P312 Retrospective study using ultrasonography in predicting clinical relapse of Crohn's disease
Fukushima, S.(1)*;Katsurada, T.(1);Keiya, A.(1);Sakurai, K.(1);Yamanashi, K.(2);Omotehara, S.(3);Onishi, R.(1);Nishida, M.(3);Sakamoto, N.(1);
(1)Hokkaido University Hospital, Department of Gastroenterology and Hepatology, Sapporo City-Hokkaido, Japan;(2)Sapporo Hokushin Hospital, Department of Gastroenterology and Hepatology, Sapporo City-Hokkaido, Japan;(3)Hokkaido University Hospital, Diagnostic Center for Sonography, Sapporo City-Hokkaido, Japan;
Endoscopy is the standard modality for inflammatory bowel disease, but it is invasive and poorly tolerated. On the other hand, trans-abdominal ultrasonography (US) is minimally invasive, inexpensive, and has excellent characteristics not found in other examinations, such as the ability to detect minute changes in the intestinal wall. It would be clinically useful if US could predict clinical relapse.
Of 185 patients with CD who underwent US between April 2011 and April 2021, we retrospectively evaluated 75 patients who were in clinical remission (CDAI < 150) at the time of their first US at our hospital for clinical relapse and maintenance of remission at 1 year after the procedure. The severity of US was evaluated by US-CD (0-52 points in total), which divided the intestine into four segments(ileum, right-sided colon, transverse colon, and left-sided colon) and was calculated the following US parameters: bowel wall thickness (BWT) (0–3), loss of stratification (0–2), degree of blood flow signaling by a color Doppler study (0–3), presence of increasing echogenicity mesentery (0–2), and intestinal stenosis (0–3). US images were analyzed and interpreted in a consensus manner by two technologists with more than 10 years of experience, blinded to the patient's clinical information.
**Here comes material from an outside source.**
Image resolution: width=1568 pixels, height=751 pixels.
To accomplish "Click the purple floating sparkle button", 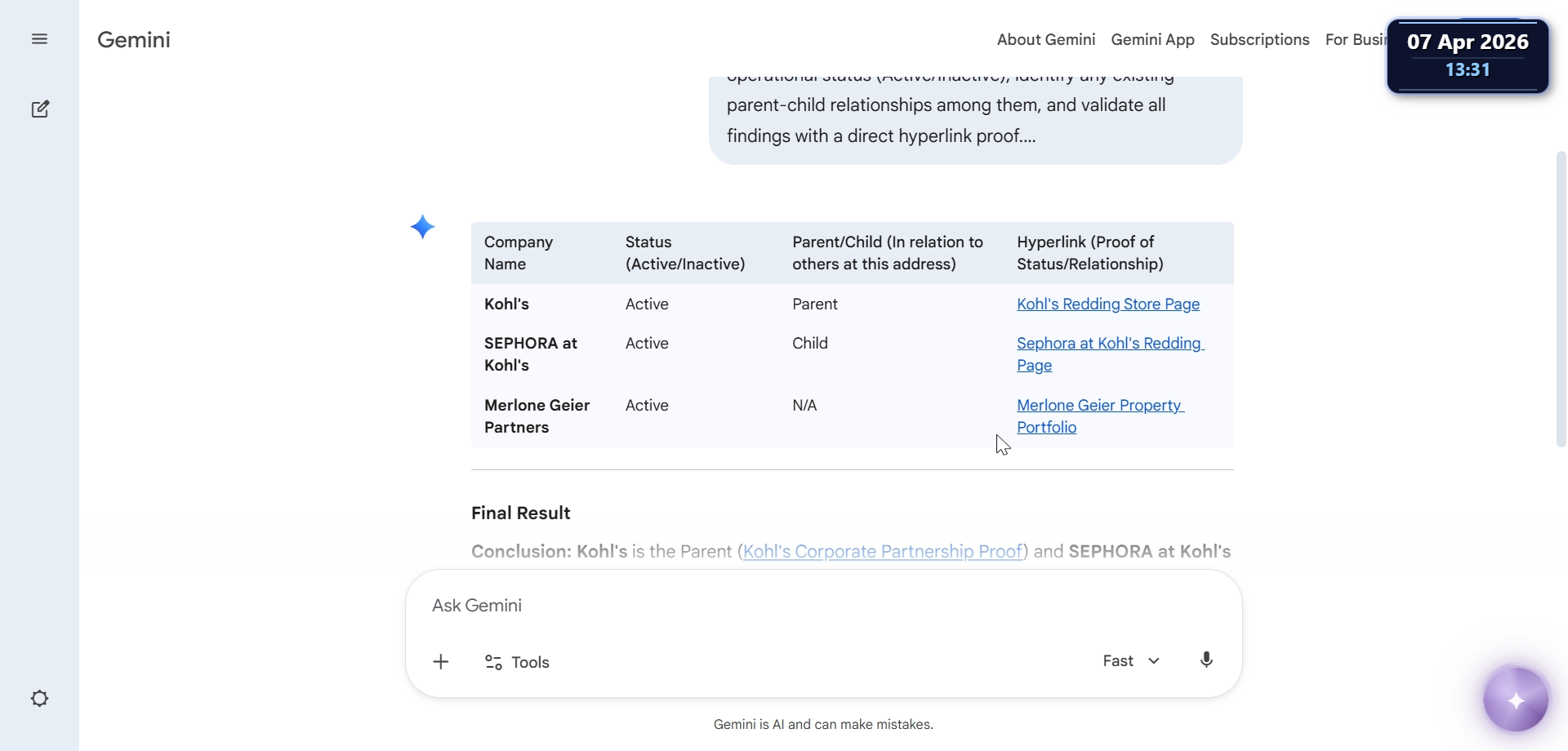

Of the 75 cases, 58 were males and 17 were females with a median age of 30 years (range 18-58), median BMI of 20.6 kg/square meter (range 16.2-32.5), 23 cases were ileal type, 47 cases were ileocolonic type, and 5 cases were colonic type. Sixty-eight patients remained in clinical remission during the observation period, and 7 patients had clinical relapse (CDAI > 150). The median CDAI at US was 71 (range 14-143), median CDAI at relapse was 189 (range 151-288), and median observation period was 365 days (range 6-365). The median time to relapse was 193 days (range 166-288). ROC analysis was performed on the US-CD, and the highest AUC of 0.820 was obtained when the cutoff value was 11. Six patients in the relapse group and 20 patients in the remission maintenance group had US-CD of 11 or higher, and 1 patient in the relapse group and 48 patients in the remission maintenance group had a score of less than 11. The sensitivity was 85.7%, specificity was 70.6%, positive predictive value was 23.1%, and negative predictive value was 98%. Logistic regression analysis identified "US-CD 11 or higher" as a factor contributing to clinical relapse (p=0.018).
US-CD ≥11 is a prognostic predictor of clinical relapse in CD.